The sour cream and a partial bag of frozen blueberries went into this quick bread from King Arthur. I can't seem to make enough quick breads, they are very popular around here.

On The Bookshelf

When I mention books in this space, it is because I enjoyed them and want to recommend them. But here is a book that I really looked forward to reading, where I loved the premise of the novel but was utterly disappointed with the book when I was done reading it.

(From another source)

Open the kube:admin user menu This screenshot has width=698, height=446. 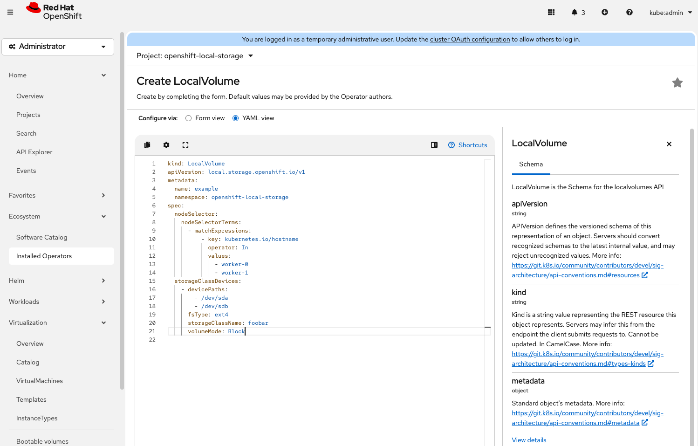pos(670,13)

They say to not judge a book by its cover, but look at that inviting slice of cake- I had to read The Particular Sadness of Lemon Cake by Aimee Bender. The concept of the book is a young girl who can taste the emotions of the person who has prepared the food she is eating. For instance, her mother is outwardly cheerful but a taste of her chocolate-frosted lemon cake fills the girl's mouth with the horrid taste of sadness and dissatisfaction. She finds herself having to eat packaged snacks made in gigantic factories, untouched by human hands, because everything else is brimming with the darkest emotions and secrets of the person who made it. In the end, the story fizzled out and made no sense to me and the book left me with a deep sense of dissatisfaction, probably tainting the dinner I made that evening ;)

On some level, I believe that the emotions of the cook certainly have an effect on the food. "Made with love" is more than a tired cliche. Mostly because I am in a good mood, I am more likely to focus on the process (whether cooking or something else), take my time and produce higher quality results. This is why I am utterly mortified when I see chefs in food-oriented TV reality shows shouting expletives, throwing things around and arguing violently in the kitchen- the food they make feels toxic to me, in spite of the high end ingredients and fancy presentation. Give me some rice and beans that have been cooked with love and respect instead, chefs. Hold the drama, please.